After a brief hiatus, we are back with a vengeance and joined by Dr. Simone Mattavelli. I first met Simone back when I was doing my PhD in Ghent University with Dermot and Yvonne in Belgium. Simone was visiting the lab of another renowned professor in the faculty, Jan De Houwer. That period in Ghent was some time ago now, but I have been keeping up with Simone’s work since and, as you will see, his research story is a particularly fascinating one. Simone’s journey involves a full shift in research philosophy from one grounded in mental mechanisms to a focus on functional regularities to understand human behavior (arguably more akin to what we might call functional analysis within the behavioral tradition). Indeed, the latter’s focus on responding to stimuli and events as symbolic, contextually controlled, relational in nature, and rooted firmly within the learning histories that gave rise to them, made Simone’s story and research interests seem like a perfect fit for this Symbolic Language and Thought blog series (you might even see some overlap with some of the key aspects of the Relational Frame Theory account human language and cognition — I certainly did!). Simone’s current work focuses in particular on how repetition influences issues such as perceived truth and morality, with applications to misinformation and social evaluation. Such work could not come at a more socially important time really, especially given the current post-truth era in which we find ourselves. This era presents a particularly complex challenge to the field of psychology, one with wide reaching implications, and one that we will need to tackle head on as a field. To this end, I hope you will find (as I did) some inspiration in Simone’s research story and fascinating research findings. So, sit back, relax, and enjoy this fantastic addition to the series.

Colin

Author bio:

Simone Mattavelli is an Assistant Professor of Social Psychology at the University of Milano-Bicocca. After earning his PhD at Milano-Bicocca, he conducted postdoctoral work with Prof. Jan De Houwer at Ghent University, and has also held visiting research appointments at institutions including the University of Leeds, the University of North Carolina at Chapel Hill, and London Business School. His research explores how learned beliefs and contextual cues shape preferences, judgments, and trust – focusing on classic social cognition phenomena such as evaluative conditioning, face perception, and the illusory truth effect. His current work examines how repetition influences perceived truth and morality, with applications to misinformation and social evaluation. He has authored of over 35 peer-reviewed articles, with work published in top journals such as Journal of Experimental Psychology: General, Journal of Experimental Social Psychology, Personality and Social Psychology Bulletin, and Cognition.

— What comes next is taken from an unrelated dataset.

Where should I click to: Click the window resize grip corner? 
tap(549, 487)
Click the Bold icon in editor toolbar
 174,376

On Learned Beliefs about Regularities in Evaluations and Judgements

My research journey began with a simple question: Why do we like what we like? I was curious about how preferences form – why beer tastes better over time, why songs we initially dislike become catchy after a few listens. Early on, I focused on the regularities that shape these responses: pairing and repetition. But the deeper I went, the more I realized that these effects are shaped by the beliefs we form about those regularities over the course of our lives: What have we learned about things that are paired together? What does repetition signal to us? And so, what began as a study of liking eventually became a study of believing – and of how meaning, shaped by past experience, silently guides our judgments.

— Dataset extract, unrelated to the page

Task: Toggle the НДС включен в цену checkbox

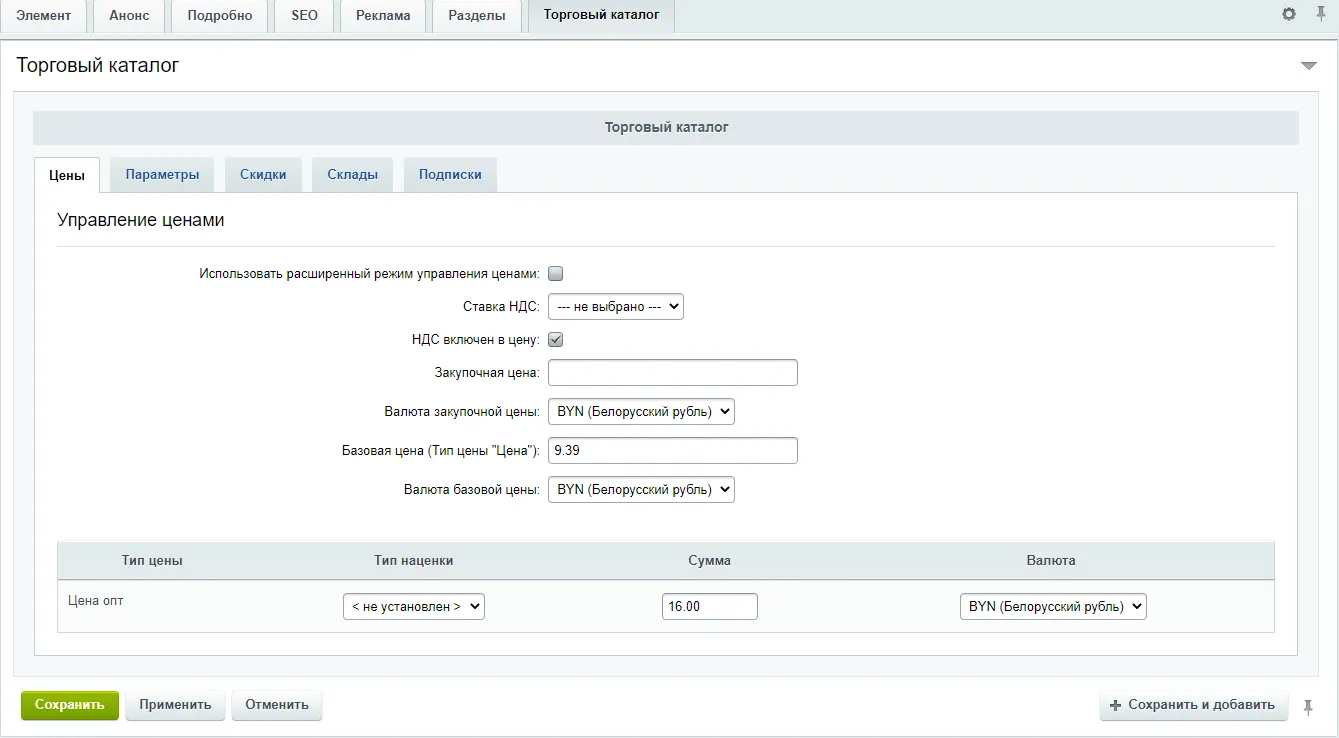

Image by Alexa from Pixabay

The question of how we come to like (or dislike) things became the central focus of my PhD, which I pursued from 2014 to 2017 at the University of Milano-Bicocca (Milan) under the supervision of Prof. Perugini and Dr. Richetin. That period marked my deep dive into the world of evaluative learning and its effects. More specifically, my doctoral work centered on the Self-Referencing effect (see Mattavelli et al., 2017, for a meta-analysis). Across a wide series of experimental studies, we consistently found that performing the same action in response to both neutral and self-related stimuli changes people’s preferences and behaviors toward the former. The self, it turns out, is an incredibly powerful source of liking: if something is tied to the self – even in the most meaningless form – people are more likely to like it and act toward it.

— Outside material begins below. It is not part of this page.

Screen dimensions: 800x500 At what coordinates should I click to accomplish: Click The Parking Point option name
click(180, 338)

At the time, I explored these effects through the lens of evaluative conditioning (EC) using what was then commonly referred to as implicit measures, especially the Implicit Association Test (IAT). The dominant idea was that these measures could offer a window into psychological processes people might not consciously access or report. It was a compelling promise, and it guided much of my early thinking. But as I engaged more deeply with the literature and the data, I began to rethink that assumption. It took me a while to realize that an IAT score is nothing else than a behavioral outcome (i.e., a pattern of speeded categorizations) that differs from self-reported judgments largely because of the conditions under which it is measured. Understanding that helped me see that understanding behavior requires a certain kind of epistemic humility: a willingness to focus not only on what we hope to discover, but on what we are actually measuring and manipulating. In this case: how people respond, in real time, to stimuli under specific task demands. That may not sound as sexy as uncovering deep associative structures, but it is a more honest and ultimately more useful way to understand behavior.

This shift in perspective was heavily influenced by my exposure to the propositional account of evaluative conditioning and implicit attitudes proposed by Jan De Houwer. I first met Prof. De Houwer in 2016 during my PhD, and our collaboration continued the following year when I spent time working in his lab at Ghent University. Through our work together, I was introduced to a fundamentally different way of thinking about psychological science. His approach reframed EC from a question of mental mechanisms (i.e., “what internal process causes the effect?”) to a question of functional regularities (i.e., “Under what conditions does the effect occur, and what is it a function of?”). This was not just a theoretical adjustment, but a full shift in research philosophy. Where I had once been drawn to the mystery of unconscious mental processes, I began to see the scientific value of staying grounded in what is observable and testable.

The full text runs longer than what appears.